Kankan, 14 Janv (Infosbruts.com) – La pratique de la mendicité prend de plus en plus d’ampleur dans la ville de Kankan. Présente aussi bien dans les artères principales que dans les lieux de culte et les marchés, elle constitue aujourd’hui un moyen de survie pour de nombreuses personnes, y compris des individus pourtant aptes au travail. Une situation qui suscite l’inquiétude et l’indignation de plusieurs acteurs de la société civile, notamment ceux œuvrant pour la défense des droits des personnes handicapées.

Rencontrée ce mercredi 14 janvier 2026, Madame Diabaté Mariame Kaba, directrice du centre spécialisé Tawakaltou, a fermement dénoncé la mendicité, qu’elle considère comme une pratique attentatoire à la dignité humaine. Selon elle, le handicap ne doit en aucun cas être perçu comme une fatalité justifiant l’oisiveté ou la dépendance permanente à l’aumône.
« La mendicité n’est pas une valeur respectable. Le handicap n’est pas une condamnation à ne rien faire. Tant que la personne est capable de réfléchir et d’entreprendre, elle peut exercer une activité génératrice de revenus », a-t-elle déclaré, appelant les parents d’enfants handicapés à assumer pleinement leurs responsabilités en garantissant à ces derniers l’accès à l’éducation et aux droits spécifiques.

Données extraites:
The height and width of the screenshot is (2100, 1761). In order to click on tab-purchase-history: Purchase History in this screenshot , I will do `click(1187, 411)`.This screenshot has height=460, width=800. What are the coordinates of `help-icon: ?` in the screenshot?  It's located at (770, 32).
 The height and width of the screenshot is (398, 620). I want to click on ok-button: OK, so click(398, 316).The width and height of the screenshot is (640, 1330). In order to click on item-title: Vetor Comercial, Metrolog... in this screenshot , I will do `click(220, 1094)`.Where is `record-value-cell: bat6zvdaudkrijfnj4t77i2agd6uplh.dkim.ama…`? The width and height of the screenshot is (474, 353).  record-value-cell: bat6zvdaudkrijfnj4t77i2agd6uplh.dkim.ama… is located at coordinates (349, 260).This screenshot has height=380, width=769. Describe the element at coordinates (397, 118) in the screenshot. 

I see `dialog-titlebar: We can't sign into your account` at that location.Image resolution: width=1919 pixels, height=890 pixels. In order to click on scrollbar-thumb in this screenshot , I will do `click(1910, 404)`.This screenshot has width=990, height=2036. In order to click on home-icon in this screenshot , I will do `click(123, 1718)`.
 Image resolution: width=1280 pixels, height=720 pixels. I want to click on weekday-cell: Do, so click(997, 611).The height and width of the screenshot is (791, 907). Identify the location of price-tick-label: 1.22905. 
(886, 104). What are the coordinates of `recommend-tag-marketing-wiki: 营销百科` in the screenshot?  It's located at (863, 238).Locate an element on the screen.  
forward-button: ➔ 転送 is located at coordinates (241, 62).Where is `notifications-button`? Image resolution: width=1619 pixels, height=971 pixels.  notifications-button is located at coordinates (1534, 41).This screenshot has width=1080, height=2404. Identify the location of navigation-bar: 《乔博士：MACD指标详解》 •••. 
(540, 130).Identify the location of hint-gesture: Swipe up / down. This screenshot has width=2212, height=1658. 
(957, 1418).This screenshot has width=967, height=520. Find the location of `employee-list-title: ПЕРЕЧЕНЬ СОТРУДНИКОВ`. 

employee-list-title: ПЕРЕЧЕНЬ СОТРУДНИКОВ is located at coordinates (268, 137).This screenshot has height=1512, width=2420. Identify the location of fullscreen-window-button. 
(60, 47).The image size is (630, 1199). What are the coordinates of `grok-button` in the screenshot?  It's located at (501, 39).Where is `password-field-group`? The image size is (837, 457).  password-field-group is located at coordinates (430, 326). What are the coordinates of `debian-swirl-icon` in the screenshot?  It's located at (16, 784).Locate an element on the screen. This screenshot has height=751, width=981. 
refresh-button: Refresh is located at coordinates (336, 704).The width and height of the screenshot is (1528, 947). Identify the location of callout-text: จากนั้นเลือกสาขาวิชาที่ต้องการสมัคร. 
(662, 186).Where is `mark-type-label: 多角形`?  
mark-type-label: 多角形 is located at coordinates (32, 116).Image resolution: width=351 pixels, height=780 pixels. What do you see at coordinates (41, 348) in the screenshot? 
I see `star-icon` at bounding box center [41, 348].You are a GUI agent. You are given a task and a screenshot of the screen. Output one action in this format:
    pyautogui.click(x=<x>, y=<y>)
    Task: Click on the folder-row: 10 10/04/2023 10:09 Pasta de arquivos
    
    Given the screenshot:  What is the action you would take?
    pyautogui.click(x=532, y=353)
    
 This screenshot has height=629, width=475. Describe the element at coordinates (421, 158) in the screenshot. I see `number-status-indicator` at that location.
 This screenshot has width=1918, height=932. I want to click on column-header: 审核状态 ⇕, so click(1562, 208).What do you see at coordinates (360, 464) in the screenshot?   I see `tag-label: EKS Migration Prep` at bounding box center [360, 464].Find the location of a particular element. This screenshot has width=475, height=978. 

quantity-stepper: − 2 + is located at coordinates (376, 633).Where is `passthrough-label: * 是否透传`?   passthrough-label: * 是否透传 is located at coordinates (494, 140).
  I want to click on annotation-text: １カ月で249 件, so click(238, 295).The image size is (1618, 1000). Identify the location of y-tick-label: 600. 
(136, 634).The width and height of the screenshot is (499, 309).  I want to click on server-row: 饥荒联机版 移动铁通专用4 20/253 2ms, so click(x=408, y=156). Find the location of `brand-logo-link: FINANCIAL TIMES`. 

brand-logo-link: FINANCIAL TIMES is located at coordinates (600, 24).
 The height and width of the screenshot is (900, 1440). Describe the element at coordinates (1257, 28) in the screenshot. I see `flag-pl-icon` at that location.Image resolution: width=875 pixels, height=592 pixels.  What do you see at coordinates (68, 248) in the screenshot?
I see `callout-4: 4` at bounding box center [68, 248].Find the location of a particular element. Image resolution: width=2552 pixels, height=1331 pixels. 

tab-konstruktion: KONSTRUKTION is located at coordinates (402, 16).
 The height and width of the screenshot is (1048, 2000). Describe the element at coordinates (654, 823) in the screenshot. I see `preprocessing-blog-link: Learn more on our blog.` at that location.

Consigne 1: D'après le texte de la page, quelle fonction occupe Madame Diabaté Mariame Kaba ?
Consigne 2: Recopiez mot pour mot le passage du texte de la page qui débute aux mots « Kankan, 14 Janv » et se termine après les mots « permanente à l’aumône. ».
Seul le texte de la page sert de source.

Réponse attendue 1: Elle est directrice du centre spécialisé Tawakaltou.

Réponse attendue 2:
Kankan, 14 Janv (Infosbruts.com) – La pratique de la mendicité prend de plus en plus d’ampleur dans la ville de Kankan. Présente aussi bien dans les artères principales que dans les lieux de culte et les marchés, elle constitue aujourd’hui un moyen de survie pour de nombreuses personnes, y compris des individus pourtant aptes au travail. Une situation qui suscite l’inquiétude et l’indignation de plusieurs acteurs de la société civile, notamment ceux œuvrant pour la défense des droits des personnes handicapées.

Rencontrée ce mercredi 14 janvier 2026, Madame Diabaté Mariame Kaba, directrice du centre spécialisé Tawakaltou, a fermement dénoncé la mendicité, qu’elle considère comme une pratique attentatoire à la dignité humaine. Selon elle, le handicap ne doit en aucun cas être perçu comme une fatalité justifiant l’oisiveté ou la dépendance permanente à l’aumône.